**WHAT YOU WILL DO:** Look below for the line that contains "Toggle underline text formatting", then copy it and each following line to the end of the records, minus any pictures.
[DATA — start]
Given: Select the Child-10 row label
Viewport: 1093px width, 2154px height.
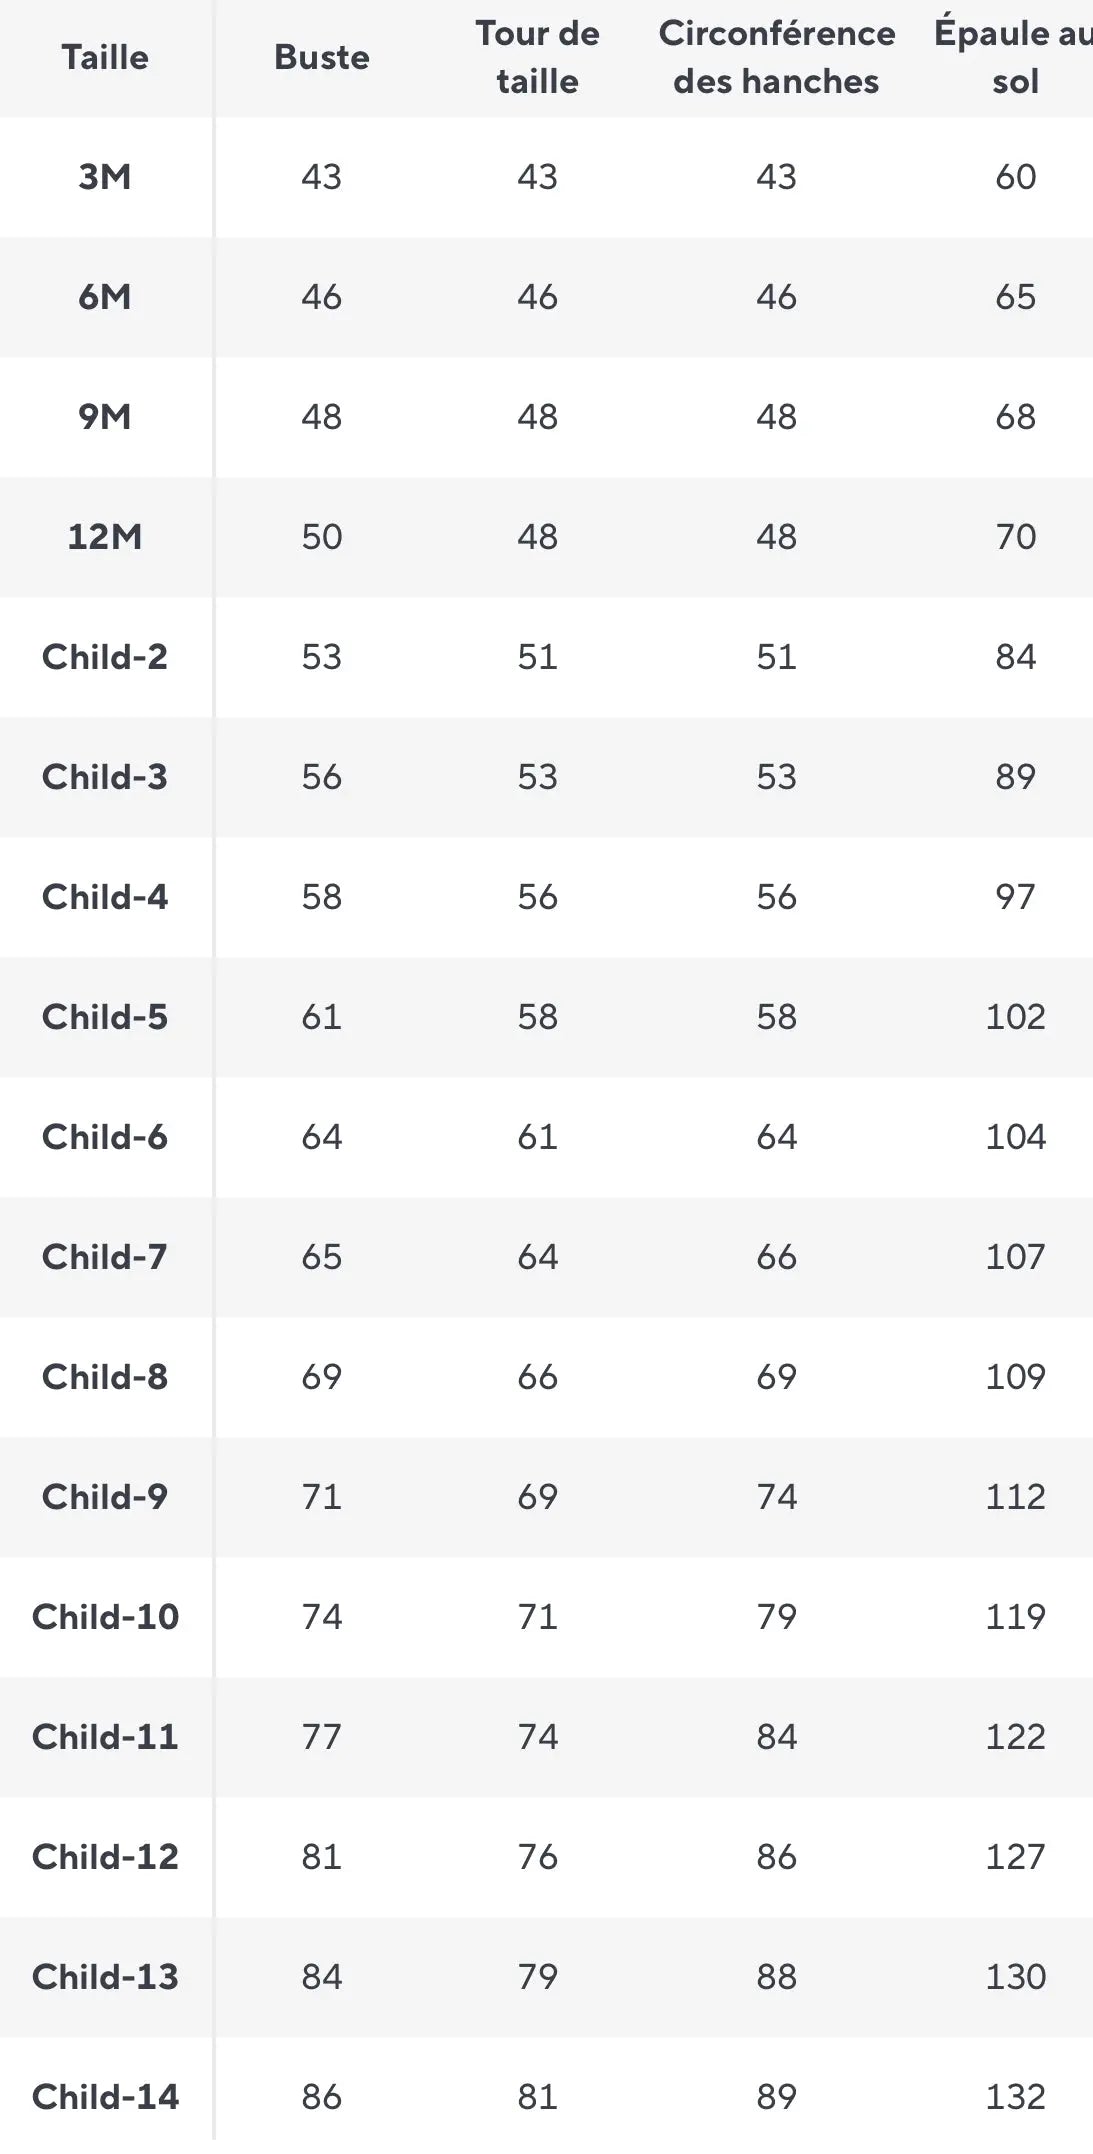Looking at the screenshot, I should pos(105,1617).
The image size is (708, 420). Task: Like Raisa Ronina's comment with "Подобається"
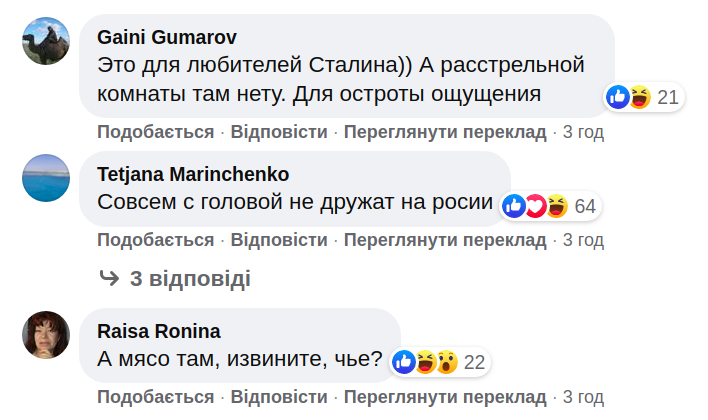click(156, 396)
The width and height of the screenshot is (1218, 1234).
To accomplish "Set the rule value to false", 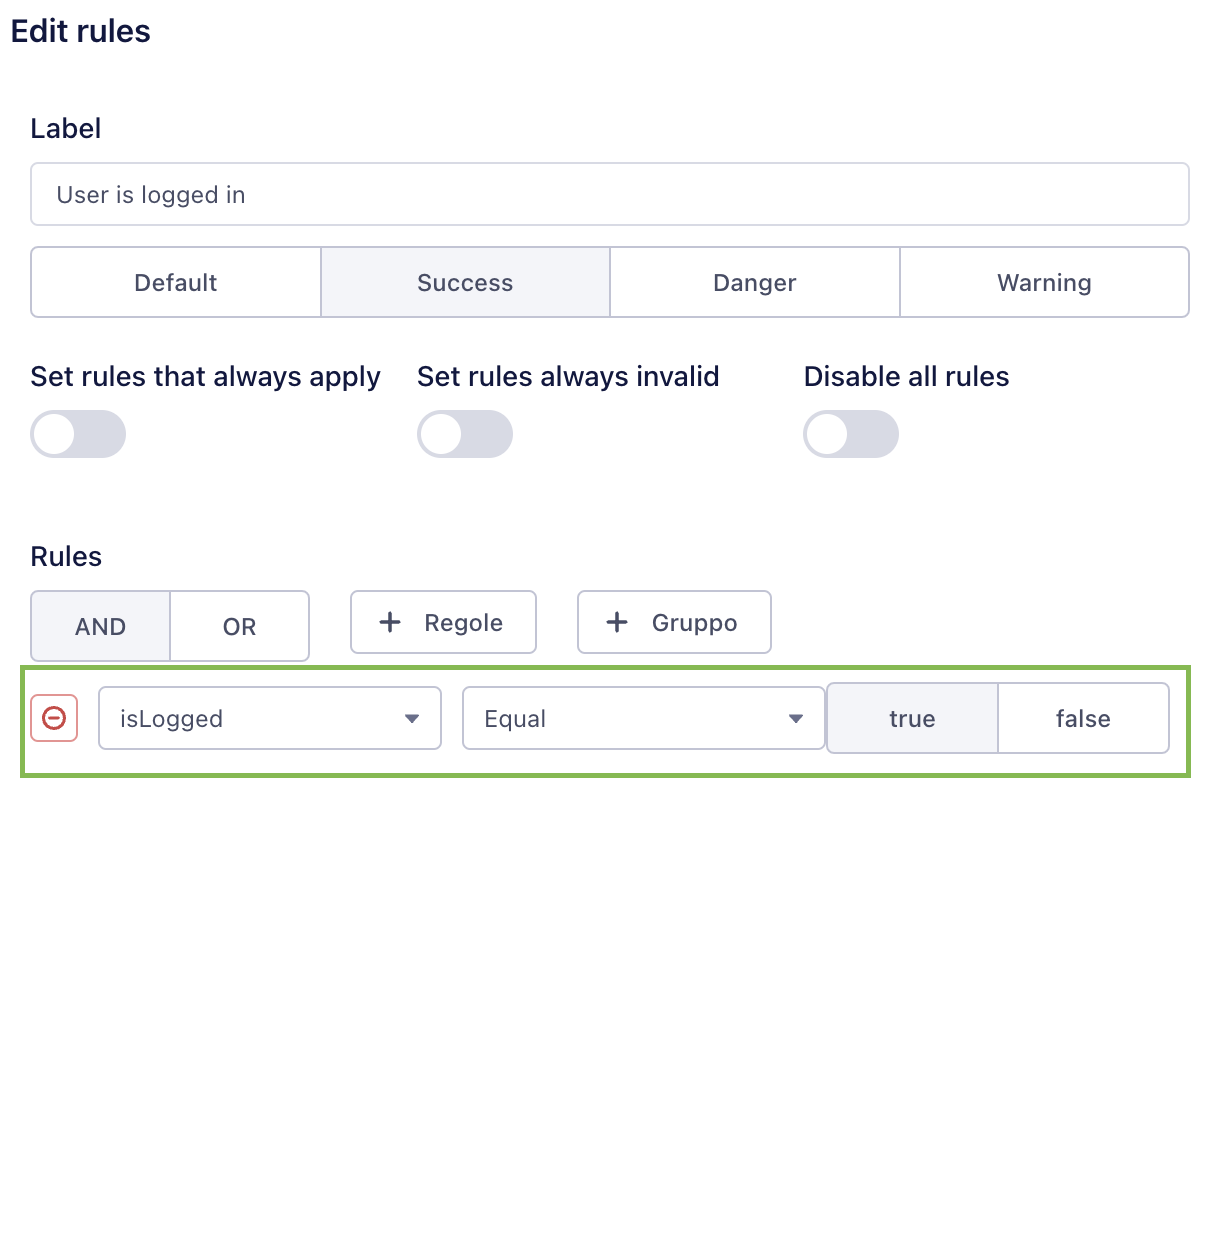I will (x=1083, y=718).
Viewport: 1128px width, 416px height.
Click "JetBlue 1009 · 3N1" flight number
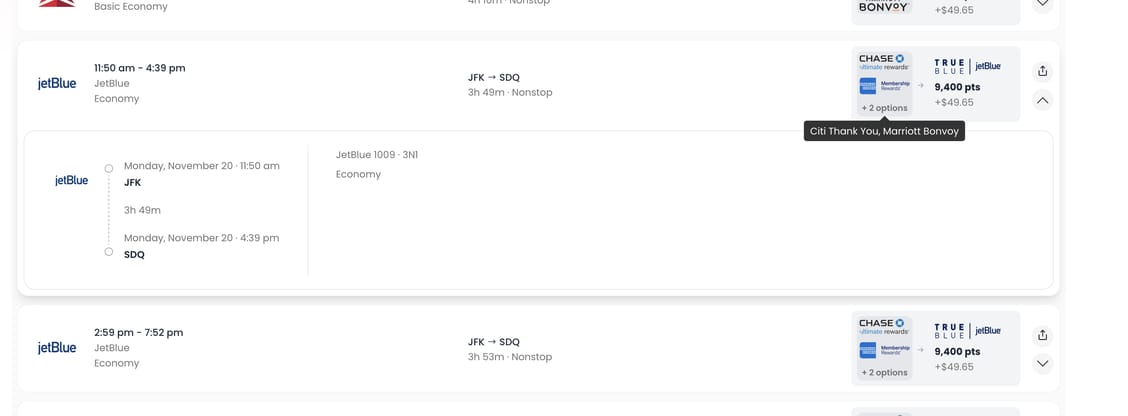[377, 155]
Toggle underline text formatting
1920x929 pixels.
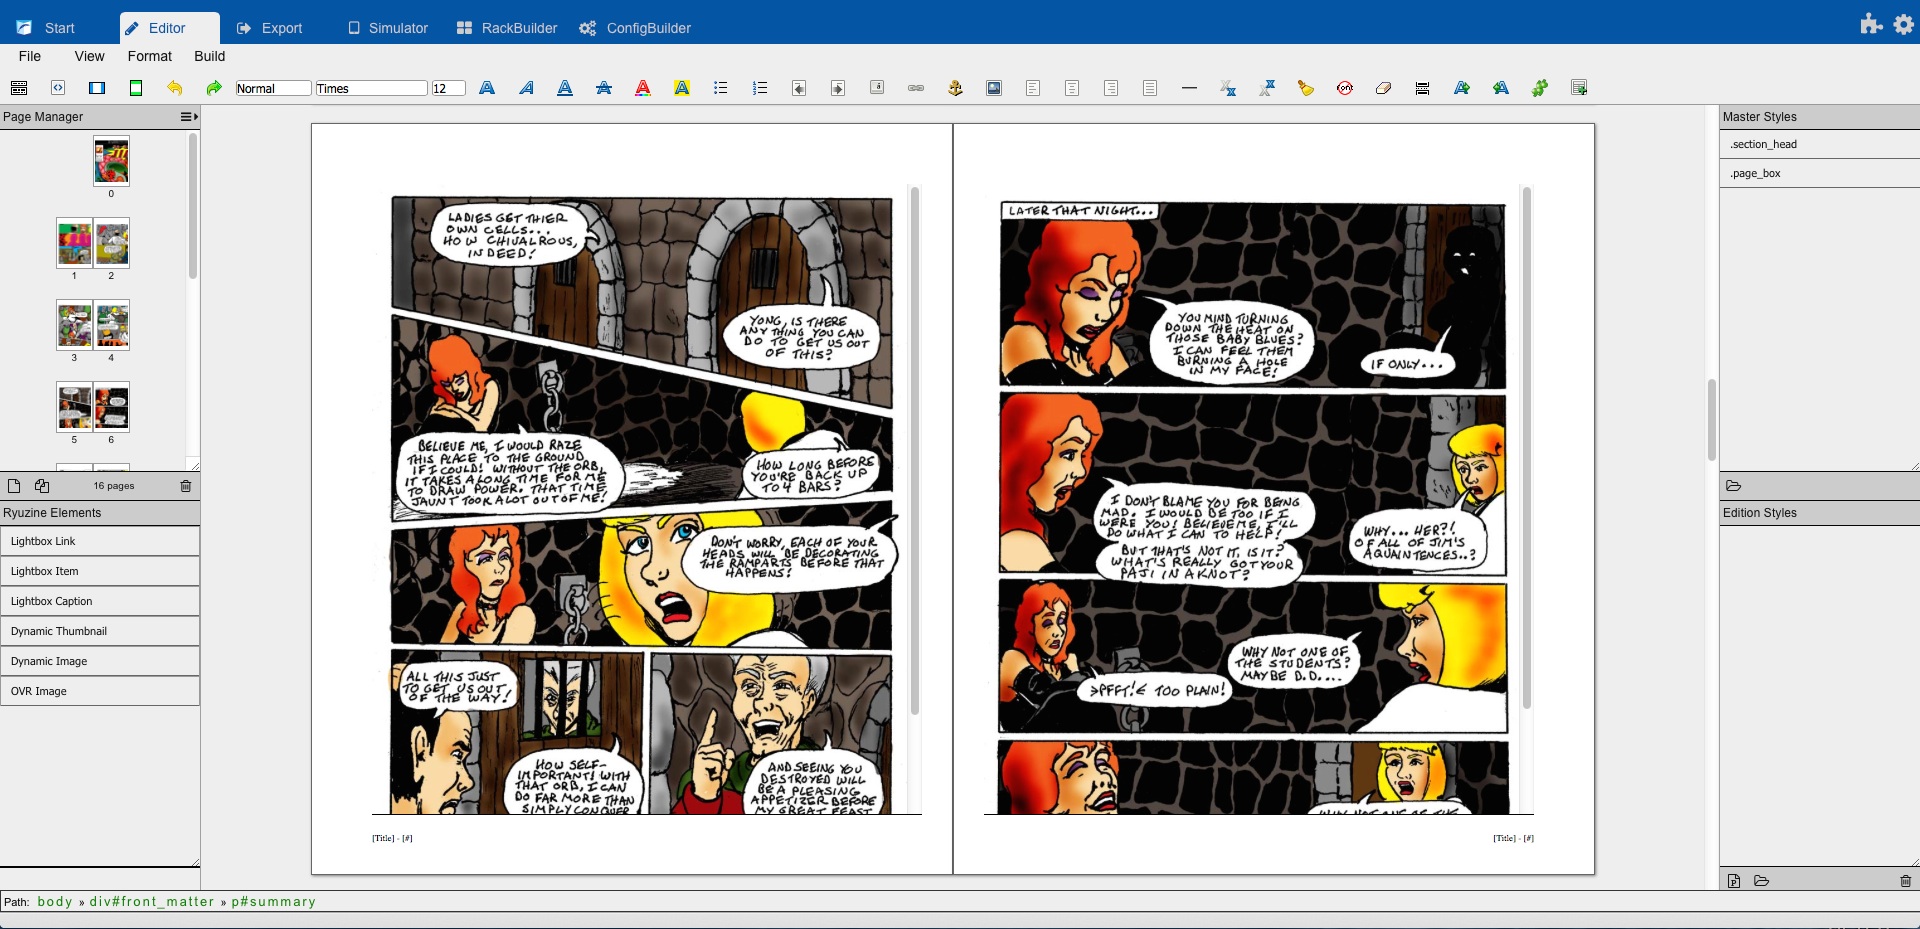(565, 88)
[DATA — finish]
**ANSWER SPACE:**
Toggle underline text formatting
1920x929 pixels.
(565, 88)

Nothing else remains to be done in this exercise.